Cooper Tire & Rubber Co (CTB) is the 4th largest tire manufacturer in the US, after Goodyear, Bridgestone and Michelin US. However, Cooper Tire manufactures tires for the replacement market only, unlike the other 3 that also make tires for the new vehicles. Cooper produces tires for passenger cars and lite trucks and sells them through own stores as well as mass retail. Its international segment manufactures and sells replacement tires worldwide.
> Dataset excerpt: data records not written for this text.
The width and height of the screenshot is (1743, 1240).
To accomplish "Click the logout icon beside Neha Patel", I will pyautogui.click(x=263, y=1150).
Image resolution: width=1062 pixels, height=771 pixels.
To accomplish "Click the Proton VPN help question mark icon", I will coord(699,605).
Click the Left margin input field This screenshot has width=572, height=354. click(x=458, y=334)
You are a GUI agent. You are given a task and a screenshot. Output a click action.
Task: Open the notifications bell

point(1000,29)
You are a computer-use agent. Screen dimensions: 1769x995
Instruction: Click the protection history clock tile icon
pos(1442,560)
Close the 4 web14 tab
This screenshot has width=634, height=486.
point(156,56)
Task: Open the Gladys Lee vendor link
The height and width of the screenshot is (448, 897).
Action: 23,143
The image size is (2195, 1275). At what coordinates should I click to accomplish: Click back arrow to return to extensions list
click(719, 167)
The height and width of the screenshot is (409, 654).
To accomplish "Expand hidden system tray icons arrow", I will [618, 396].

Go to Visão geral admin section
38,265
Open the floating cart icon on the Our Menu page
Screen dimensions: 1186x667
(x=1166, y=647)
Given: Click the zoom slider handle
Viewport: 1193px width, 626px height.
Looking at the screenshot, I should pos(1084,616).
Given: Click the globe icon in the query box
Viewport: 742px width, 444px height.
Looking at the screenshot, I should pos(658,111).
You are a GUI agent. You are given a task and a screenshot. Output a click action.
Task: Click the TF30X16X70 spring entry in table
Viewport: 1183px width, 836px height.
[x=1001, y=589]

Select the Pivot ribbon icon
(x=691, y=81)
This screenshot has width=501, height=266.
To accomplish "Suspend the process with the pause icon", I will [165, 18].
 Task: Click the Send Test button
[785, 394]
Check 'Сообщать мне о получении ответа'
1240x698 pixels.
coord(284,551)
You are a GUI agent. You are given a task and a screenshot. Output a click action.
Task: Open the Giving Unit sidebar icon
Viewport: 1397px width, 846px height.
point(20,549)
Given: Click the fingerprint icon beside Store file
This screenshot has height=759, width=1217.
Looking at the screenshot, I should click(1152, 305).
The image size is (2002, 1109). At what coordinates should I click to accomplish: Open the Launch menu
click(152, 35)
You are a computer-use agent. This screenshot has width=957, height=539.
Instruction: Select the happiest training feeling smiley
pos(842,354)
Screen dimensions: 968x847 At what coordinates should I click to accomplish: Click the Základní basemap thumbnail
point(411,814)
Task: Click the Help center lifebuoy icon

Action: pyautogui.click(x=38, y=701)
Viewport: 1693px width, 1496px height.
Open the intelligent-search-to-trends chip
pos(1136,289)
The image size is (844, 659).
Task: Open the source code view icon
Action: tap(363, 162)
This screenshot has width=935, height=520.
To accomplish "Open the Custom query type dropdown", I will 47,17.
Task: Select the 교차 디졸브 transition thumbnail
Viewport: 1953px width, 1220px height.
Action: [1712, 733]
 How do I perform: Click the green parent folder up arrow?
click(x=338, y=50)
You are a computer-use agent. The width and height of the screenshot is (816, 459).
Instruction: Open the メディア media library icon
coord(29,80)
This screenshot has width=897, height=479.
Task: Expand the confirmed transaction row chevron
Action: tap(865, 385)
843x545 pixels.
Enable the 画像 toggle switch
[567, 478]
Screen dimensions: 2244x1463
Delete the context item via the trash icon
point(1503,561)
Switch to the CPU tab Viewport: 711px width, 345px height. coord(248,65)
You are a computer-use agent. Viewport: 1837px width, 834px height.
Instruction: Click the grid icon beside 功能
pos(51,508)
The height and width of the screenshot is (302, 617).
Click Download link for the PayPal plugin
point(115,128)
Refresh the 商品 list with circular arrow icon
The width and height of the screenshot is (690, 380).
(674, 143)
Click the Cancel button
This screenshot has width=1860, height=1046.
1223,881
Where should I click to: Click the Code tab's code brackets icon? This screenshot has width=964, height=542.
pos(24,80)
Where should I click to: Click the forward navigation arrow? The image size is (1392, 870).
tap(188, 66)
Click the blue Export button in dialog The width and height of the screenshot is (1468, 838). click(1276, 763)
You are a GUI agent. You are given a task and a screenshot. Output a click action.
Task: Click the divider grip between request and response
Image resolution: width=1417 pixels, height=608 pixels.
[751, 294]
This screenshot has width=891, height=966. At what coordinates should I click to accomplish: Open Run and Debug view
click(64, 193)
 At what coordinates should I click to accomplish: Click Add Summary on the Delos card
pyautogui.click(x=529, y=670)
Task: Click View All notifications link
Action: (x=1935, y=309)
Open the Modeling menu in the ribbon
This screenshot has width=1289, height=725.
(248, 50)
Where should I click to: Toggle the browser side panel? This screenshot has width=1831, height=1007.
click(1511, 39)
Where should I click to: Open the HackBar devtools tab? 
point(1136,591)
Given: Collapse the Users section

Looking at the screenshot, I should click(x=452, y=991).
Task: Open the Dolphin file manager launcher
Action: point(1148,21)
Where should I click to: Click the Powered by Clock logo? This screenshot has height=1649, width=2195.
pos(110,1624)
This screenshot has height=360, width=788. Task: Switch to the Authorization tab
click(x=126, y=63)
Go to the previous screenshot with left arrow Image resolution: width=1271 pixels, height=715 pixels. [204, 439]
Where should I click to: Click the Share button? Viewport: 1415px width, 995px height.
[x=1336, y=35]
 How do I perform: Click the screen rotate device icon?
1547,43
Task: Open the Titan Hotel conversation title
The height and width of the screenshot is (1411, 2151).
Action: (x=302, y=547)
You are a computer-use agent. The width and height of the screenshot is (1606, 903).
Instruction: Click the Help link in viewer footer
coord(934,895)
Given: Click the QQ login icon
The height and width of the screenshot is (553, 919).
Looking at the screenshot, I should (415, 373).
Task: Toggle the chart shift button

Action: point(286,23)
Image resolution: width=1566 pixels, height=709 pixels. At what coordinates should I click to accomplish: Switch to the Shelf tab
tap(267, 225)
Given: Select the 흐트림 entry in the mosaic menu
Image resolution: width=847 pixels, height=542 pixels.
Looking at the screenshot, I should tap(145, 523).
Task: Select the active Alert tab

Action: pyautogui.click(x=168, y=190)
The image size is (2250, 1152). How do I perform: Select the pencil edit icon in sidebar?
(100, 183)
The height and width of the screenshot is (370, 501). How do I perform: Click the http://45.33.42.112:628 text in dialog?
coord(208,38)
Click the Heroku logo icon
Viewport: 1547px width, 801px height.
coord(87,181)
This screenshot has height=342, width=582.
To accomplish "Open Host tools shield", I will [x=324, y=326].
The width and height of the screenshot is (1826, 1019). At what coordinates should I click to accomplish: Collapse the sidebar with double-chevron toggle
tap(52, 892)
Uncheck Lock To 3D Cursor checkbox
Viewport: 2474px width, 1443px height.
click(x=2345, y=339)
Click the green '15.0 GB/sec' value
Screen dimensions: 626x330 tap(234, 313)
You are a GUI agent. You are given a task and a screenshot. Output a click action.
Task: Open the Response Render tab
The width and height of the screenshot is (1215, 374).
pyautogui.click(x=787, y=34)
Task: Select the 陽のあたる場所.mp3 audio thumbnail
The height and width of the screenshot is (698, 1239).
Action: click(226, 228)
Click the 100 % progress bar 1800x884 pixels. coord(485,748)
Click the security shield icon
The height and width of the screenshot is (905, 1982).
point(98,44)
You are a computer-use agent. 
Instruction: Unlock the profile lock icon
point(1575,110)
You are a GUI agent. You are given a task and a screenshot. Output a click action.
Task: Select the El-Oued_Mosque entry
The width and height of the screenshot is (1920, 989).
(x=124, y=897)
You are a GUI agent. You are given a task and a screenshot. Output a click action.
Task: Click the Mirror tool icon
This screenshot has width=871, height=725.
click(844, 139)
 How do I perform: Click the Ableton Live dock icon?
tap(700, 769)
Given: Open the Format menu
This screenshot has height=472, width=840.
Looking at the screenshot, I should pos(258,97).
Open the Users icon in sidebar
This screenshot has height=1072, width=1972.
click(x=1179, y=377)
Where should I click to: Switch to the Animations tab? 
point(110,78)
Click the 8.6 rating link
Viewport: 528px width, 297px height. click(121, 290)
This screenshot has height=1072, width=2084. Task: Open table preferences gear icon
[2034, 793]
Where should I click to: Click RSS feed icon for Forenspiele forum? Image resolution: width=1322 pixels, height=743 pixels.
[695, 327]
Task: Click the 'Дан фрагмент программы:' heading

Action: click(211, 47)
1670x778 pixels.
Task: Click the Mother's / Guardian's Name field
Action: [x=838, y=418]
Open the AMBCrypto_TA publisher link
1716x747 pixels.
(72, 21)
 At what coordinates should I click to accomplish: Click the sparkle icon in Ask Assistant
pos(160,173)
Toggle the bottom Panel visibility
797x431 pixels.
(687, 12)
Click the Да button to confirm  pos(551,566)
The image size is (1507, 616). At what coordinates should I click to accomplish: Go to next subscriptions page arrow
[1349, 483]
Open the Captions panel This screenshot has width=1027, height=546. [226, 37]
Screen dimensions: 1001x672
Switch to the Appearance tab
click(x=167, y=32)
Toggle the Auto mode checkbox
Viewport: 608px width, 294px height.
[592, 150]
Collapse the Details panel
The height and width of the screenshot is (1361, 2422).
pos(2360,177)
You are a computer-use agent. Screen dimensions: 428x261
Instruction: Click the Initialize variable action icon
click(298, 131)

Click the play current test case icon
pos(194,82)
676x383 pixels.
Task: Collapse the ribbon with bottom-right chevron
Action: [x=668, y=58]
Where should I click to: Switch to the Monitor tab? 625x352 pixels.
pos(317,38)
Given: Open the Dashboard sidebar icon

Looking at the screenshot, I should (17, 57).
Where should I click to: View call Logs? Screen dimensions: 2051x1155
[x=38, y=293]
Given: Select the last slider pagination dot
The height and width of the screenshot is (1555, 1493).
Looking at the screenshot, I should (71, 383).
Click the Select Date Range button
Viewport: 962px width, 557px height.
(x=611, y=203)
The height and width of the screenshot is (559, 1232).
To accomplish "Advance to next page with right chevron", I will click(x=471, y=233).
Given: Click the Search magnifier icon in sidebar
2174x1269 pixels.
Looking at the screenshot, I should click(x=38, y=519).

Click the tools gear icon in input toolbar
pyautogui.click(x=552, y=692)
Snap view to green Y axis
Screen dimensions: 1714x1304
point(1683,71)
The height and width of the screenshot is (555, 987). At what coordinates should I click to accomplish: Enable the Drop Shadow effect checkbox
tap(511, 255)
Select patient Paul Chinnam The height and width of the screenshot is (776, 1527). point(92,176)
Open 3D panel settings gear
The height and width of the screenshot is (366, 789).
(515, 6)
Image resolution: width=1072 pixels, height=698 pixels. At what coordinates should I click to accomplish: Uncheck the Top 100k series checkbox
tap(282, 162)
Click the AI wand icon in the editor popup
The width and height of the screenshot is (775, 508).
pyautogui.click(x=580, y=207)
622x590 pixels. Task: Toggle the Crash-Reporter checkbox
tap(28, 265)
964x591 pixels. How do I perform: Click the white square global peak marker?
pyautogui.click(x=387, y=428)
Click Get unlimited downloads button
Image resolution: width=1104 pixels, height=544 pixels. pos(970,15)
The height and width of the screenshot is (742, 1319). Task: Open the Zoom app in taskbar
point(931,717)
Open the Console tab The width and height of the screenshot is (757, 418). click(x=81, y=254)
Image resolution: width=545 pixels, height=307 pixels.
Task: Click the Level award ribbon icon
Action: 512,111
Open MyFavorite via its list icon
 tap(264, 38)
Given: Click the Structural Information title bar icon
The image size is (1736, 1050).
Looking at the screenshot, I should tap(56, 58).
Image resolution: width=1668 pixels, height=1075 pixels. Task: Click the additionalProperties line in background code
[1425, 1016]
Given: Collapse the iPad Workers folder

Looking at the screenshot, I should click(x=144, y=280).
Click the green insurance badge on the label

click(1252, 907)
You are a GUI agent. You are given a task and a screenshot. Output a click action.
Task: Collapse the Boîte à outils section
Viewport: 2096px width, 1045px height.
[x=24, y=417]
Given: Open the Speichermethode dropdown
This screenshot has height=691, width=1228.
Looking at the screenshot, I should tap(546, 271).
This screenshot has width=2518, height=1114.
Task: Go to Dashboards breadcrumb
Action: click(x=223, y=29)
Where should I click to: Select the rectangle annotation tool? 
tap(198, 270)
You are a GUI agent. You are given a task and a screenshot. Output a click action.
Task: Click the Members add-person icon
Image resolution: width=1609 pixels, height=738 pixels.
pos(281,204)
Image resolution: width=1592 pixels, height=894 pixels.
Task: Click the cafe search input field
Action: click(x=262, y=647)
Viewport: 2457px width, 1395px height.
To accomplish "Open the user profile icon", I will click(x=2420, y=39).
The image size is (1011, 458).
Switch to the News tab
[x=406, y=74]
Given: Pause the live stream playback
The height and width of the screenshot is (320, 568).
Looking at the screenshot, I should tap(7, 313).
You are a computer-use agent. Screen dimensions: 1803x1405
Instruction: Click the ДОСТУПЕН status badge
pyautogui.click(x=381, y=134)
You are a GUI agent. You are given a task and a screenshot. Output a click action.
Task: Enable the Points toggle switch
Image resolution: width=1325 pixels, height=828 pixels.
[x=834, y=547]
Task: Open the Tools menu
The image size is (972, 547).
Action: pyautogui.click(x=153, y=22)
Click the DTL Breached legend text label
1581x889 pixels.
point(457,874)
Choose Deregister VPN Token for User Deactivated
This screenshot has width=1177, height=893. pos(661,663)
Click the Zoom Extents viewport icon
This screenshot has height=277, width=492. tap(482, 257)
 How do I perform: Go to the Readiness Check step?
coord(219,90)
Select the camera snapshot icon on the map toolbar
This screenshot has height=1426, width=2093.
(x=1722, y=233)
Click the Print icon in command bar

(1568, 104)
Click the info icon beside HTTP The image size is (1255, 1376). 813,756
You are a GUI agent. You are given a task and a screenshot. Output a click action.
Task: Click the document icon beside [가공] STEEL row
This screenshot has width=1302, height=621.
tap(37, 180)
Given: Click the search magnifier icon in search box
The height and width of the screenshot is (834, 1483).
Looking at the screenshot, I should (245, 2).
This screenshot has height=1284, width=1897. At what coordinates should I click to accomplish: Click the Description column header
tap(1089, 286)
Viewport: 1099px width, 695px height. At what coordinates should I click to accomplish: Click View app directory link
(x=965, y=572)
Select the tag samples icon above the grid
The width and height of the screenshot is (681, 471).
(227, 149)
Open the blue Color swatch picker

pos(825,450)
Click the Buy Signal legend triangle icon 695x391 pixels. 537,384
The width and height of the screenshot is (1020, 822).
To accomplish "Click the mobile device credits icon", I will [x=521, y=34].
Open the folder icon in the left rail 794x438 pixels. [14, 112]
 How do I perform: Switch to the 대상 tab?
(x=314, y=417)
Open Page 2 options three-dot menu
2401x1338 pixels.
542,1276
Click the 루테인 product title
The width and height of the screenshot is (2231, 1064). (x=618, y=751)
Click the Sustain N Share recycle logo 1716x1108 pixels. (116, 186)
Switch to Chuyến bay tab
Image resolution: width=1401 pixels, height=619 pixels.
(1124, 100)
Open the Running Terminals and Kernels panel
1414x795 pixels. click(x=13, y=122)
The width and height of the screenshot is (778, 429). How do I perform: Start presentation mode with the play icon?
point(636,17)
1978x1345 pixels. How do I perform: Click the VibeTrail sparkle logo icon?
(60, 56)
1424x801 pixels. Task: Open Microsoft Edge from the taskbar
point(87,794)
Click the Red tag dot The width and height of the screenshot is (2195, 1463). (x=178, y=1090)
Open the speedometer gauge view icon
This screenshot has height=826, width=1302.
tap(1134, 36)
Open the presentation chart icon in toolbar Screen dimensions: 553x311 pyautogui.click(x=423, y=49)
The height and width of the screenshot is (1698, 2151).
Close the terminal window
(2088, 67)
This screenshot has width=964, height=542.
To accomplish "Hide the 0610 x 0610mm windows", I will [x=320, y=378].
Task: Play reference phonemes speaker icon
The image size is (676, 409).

Why You Should Like the Stock?
Currently the stock can be purchased cheap. The company has now posted 11 consecutive quarters of profits, and the sales have continued to grow on the back of growth in the international segment, especially in Asia. Consider some of the valuation ratios:
- Price to Book multiple = 1.61
- Price to Earnings = 12.23
- Dividend Yield = 2.8%
While the revenues and net income have been variable, they have been profitable in the last 3 years and are able to fully support their dividend and continue to reinvest in the business for growth. In 2011, they used their tax valuation allowance for a one time gain of $2.82/share, which helped them report a EPS of $4.02/share (which also shows up as a PE ratio of 3.81 on Yahoo and other sites, which is misleading). Discounting the one time gain, the company had an earnings decline last year of 44% despite posting a revenue gain of 17% over 2010. The reasons include higher raw material costs, changing product mix, and higher Union related expenses.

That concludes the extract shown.